Ma l’eroe solitario riesce a sconfiggere ogni male, grazie alla sua forza divina in grado di portare ordine e civiltà in luoghi deturpati dal caos. 
L’immagine classica dell’eroe del Far West è stata plasmata da anni di conflitti contro le tribù indiane per la conquista del territorio; dalla Guerra Civile, di fatto battesimo di sangue degli Stati Uniti; dalla auto-consapevolezza di avere un destino guidato dalla Provvidenza. Un insieme di valori, brutali e sacri, che hanno generato il mito del sopravvissuto delle terre selvagge, esempio a cui tutti gli uomini americani devono mirare. 
Questa concezione è sopravvissuta nei secoli: pensiamo a John Wayne, icona del cinema americano, spesso nei panni del bandito pentito o delle sceriffo che combatte per il bene; o addirittura a Ronad Reagan, che ha lasciato intatto l’alone del cowboy – tipico della sua carriera da attore – anche da presidente negli anni Ottanta, mostrandosi al paese come l’uomo giusto da opporre al male, ovvero l’Unione Sovietica.

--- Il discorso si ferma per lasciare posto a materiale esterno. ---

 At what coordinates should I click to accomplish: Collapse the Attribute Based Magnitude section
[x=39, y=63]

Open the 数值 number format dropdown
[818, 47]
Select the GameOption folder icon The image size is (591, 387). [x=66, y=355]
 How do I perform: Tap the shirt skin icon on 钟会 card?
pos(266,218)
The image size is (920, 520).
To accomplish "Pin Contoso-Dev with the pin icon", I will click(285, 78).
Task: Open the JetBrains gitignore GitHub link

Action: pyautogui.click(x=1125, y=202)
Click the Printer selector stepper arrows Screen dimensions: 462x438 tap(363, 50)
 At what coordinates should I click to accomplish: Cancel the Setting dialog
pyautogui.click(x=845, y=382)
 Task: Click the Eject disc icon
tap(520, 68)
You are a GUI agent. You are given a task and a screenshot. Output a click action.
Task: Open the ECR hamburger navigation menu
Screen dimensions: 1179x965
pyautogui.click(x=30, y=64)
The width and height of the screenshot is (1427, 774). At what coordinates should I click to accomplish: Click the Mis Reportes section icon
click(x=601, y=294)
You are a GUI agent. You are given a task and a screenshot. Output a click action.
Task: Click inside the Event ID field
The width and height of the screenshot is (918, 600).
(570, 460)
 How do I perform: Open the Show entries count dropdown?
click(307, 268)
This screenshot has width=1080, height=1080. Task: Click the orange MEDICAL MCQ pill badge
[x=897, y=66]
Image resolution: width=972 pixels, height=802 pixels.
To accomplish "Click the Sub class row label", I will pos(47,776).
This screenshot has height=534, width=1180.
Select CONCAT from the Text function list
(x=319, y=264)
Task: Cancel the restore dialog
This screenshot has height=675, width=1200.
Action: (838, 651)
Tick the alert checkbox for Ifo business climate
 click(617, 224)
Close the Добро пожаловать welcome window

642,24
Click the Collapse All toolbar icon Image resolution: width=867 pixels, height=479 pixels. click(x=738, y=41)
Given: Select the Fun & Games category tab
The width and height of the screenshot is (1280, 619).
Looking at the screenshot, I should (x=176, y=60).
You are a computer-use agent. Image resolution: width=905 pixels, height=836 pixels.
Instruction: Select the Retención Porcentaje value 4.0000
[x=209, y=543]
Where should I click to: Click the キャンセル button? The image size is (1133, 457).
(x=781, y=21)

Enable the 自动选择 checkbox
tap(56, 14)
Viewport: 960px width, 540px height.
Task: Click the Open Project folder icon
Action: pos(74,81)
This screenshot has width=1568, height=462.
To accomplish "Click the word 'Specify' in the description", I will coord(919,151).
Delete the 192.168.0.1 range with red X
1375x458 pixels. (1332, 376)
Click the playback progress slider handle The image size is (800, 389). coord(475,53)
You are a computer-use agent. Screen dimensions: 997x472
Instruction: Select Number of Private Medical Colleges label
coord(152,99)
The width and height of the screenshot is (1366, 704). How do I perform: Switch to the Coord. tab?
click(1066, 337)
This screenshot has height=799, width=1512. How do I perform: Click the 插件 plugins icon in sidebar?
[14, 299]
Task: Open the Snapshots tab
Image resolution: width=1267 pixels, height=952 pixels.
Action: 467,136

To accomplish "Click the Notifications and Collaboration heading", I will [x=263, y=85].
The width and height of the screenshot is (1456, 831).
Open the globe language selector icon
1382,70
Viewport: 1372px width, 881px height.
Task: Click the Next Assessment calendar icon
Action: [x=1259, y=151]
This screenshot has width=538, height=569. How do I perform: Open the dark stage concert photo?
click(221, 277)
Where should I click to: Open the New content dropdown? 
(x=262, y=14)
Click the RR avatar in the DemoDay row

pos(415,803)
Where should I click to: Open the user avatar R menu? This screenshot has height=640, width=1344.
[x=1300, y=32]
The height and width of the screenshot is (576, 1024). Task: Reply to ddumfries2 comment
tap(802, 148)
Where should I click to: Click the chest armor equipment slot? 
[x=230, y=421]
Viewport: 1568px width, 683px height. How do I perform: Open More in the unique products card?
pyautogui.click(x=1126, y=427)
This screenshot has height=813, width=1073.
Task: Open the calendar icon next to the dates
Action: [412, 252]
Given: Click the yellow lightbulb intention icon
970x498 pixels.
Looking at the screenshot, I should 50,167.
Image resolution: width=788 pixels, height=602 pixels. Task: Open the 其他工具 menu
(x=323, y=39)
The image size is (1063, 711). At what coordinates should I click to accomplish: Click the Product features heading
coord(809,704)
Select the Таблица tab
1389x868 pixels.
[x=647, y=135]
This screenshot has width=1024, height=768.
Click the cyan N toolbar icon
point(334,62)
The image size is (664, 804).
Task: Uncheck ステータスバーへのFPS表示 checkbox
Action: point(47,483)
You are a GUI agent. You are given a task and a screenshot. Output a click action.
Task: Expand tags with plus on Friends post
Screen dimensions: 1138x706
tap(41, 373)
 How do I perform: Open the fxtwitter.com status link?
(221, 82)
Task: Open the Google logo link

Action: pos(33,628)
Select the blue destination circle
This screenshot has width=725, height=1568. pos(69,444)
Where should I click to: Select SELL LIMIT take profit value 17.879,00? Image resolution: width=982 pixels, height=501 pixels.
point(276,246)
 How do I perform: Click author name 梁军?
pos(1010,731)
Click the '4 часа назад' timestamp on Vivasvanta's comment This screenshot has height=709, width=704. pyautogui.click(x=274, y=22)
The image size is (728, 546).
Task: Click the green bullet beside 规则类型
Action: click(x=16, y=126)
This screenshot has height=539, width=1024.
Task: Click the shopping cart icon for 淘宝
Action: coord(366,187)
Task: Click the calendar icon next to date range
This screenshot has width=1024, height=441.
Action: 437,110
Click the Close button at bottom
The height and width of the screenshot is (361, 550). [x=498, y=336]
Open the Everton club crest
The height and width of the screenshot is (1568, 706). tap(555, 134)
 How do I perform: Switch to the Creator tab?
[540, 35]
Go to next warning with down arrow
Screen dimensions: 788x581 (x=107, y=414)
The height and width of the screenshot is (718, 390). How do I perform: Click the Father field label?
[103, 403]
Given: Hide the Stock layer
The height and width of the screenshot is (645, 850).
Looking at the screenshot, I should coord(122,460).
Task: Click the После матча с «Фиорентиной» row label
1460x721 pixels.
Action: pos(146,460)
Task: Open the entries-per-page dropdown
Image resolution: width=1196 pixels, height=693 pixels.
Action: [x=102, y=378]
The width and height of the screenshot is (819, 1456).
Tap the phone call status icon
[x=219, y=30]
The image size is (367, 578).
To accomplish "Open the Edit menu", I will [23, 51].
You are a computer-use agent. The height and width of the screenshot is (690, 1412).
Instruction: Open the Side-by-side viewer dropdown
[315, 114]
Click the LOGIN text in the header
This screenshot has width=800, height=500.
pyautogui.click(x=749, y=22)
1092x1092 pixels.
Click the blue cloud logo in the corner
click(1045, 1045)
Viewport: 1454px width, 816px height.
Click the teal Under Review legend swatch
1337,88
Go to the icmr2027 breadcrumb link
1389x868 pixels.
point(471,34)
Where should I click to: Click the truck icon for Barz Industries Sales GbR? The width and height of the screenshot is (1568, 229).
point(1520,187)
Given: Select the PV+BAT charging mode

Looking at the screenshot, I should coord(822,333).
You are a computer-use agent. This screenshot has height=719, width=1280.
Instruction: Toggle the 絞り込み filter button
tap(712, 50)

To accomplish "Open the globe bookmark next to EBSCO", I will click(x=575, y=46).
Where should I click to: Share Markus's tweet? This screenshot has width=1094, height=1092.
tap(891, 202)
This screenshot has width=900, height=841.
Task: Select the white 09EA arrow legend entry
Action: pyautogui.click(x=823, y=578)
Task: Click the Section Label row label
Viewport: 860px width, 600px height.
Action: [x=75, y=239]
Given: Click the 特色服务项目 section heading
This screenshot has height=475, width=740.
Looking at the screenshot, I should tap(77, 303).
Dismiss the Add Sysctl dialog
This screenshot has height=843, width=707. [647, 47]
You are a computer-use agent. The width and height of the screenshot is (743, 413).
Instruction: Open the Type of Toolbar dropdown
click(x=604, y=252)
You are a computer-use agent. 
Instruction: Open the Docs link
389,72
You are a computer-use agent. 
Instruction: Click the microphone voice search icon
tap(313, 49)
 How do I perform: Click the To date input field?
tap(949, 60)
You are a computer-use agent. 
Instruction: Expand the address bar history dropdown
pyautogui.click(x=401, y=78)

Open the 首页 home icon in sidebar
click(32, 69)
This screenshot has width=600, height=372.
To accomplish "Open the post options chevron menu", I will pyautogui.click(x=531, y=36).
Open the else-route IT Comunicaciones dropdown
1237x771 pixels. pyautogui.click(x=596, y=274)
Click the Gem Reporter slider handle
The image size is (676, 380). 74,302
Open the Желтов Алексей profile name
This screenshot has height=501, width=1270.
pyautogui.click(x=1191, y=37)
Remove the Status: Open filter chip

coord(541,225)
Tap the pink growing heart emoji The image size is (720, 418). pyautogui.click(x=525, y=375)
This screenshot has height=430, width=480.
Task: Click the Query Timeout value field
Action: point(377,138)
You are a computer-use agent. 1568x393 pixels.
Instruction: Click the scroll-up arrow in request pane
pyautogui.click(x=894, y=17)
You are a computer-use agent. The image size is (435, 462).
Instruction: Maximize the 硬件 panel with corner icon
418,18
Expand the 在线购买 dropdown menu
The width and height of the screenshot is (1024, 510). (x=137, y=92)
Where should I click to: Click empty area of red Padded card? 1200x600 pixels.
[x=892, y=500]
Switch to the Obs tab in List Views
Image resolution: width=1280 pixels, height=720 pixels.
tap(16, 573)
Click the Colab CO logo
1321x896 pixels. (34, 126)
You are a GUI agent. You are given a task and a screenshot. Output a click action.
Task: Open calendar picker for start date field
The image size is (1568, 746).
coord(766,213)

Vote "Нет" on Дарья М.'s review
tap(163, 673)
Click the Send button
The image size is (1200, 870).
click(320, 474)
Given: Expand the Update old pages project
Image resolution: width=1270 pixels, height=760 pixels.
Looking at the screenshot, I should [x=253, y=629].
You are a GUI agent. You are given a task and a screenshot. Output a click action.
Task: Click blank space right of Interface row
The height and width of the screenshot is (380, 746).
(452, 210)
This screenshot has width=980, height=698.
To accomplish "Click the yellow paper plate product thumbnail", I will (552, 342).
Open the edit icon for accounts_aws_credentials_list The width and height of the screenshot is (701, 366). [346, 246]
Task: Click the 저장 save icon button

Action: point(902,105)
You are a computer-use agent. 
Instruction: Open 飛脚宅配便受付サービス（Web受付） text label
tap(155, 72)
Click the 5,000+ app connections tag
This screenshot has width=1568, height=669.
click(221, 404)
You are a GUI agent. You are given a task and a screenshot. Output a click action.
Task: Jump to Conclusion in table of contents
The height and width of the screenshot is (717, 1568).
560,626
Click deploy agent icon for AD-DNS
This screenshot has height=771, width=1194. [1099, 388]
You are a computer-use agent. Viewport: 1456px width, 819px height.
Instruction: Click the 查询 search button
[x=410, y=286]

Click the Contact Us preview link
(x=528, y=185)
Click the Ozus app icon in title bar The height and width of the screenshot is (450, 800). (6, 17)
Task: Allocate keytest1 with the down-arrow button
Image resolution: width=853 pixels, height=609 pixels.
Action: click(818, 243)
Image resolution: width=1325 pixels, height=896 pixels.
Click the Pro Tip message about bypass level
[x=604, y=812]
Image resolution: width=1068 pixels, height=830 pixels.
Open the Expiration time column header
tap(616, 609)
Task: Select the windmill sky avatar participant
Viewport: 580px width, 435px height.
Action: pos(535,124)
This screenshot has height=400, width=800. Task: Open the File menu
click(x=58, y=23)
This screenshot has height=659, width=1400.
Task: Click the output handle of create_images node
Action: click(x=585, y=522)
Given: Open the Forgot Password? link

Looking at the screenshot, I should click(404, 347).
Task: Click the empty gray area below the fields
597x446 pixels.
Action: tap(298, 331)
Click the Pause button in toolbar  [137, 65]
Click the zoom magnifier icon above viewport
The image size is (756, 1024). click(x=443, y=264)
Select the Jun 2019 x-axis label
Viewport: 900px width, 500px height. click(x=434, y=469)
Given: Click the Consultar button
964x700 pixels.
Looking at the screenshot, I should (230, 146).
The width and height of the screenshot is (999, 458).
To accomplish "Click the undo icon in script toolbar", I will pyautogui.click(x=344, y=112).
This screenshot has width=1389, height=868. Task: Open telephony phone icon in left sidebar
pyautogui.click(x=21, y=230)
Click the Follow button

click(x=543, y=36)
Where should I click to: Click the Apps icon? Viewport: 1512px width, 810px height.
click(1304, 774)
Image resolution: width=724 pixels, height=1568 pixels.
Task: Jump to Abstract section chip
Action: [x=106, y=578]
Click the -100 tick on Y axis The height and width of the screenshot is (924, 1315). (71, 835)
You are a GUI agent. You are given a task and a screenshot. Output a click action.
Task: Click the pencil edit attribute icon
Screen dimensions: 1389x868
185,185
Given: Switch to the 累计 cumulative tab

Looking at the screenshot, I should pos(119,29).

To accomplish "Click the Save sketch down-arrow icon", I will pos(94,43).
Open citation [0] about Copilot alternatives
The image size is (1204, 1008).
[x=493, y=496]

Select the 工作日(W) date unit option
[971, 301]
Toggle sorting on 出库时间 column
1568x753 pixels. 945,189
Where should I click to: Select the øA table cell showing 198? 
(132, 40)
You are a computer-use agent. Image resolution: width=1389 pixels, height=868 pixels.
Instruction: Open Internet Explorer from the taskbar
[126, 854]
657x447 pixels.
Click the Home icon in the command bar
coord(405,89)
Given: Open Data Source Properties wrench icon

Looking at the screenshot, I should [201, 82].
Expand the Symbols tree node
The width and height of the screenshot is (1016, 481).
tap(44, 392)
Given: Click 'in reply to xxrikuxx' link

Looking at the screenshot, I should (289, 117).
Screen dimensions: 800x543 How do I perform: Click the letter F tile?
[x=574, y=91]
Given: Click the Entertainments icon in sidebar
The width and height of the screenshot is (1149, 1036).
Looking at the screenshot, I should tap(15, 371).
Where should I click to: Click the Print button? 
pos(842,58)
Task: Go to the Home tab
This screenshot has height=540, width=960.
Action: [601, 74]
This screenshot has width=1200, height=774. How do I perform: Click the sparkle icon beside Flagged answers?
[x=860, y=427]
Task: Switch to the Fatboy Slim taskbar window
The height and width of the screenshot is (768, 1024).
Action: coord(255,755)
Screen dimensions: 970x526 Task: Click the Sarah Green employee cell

Tuttavia, tra tutti gli adulatori più affascinanti del Far West, ritroviamo un altro presidente: Theodore Roosevelt. Egli può essere definito un ultimo romantico, poiché visse il crepuscolo della frontiera e se ne fece portavoce. Proprio nel 1899, all’Hamilton Club di Chicago, predicò la sua dottrina denominata The Strenous Life (Vigor di Vita in italiano). Durante questo discorso, Roosevelt presentò egli stesso come la personificazione della forza, della mascolinità, dell’America bianca, in opposizione alla civilizzazione decadente che il paese stava attraversando.
Il passaggio del secolo fu caratterizzato, infatti, da una crisi della mascolinità e dei valori. I motivi sono rintracciabili nei movimenti femministi per i diritti alle donne, nella nascita di una società di massa dedita al consumismo, nell’urbanizzazione del paese. Roosevelt si fece carico dei timori dei maschi americani e assunse il ruolo di eroe. Il suo temperamento aggressivo e combattivo derivava dalla sua infanzia. 

Da bambino soffriva di asma bronchiale, e il suo corpo era gracile poiché non poteva svolgere attività fisiche. Per tale ragione spesso veniva insultato dai suoi coetanei, che gli davano dell’effeminato. 
Il suo rifugio dalla realtà furono i libri di Mayne Reid, The Boy Hunter; or Adventures in Search of a White Buffalo. I protagonisti di queste storie sono tre giovani eroi che vagano tra la Lousiana e il Texas per cacciare un bufalo albino. Durante il loro viaggio, i tre ragazzi superano diversi pericoli, come attacchi di giaguaro, di orsi grizzly e di temibili indiani. D’altronde, dietro all’immagine del bufalo si nasconde lo stereotipo del pellerossa selvaggio. 
Cresciuto con le storie di Reid, nel 1883 Roosevelt decise di compiere un viaggio nelle terre del South Dakota, emulando la vita dei suoi eroi di infanzia. Singolare è il fatto che spese quarantamila dollari per acquistare un ranch. Si trattava di una cifra spropositata all’epoca, soprattutto se spesa per un investimento rischioso.
Eppure Roosevelt volle tramutare la sua immagine da effeminato a eroe cowboy, e ci riuscì.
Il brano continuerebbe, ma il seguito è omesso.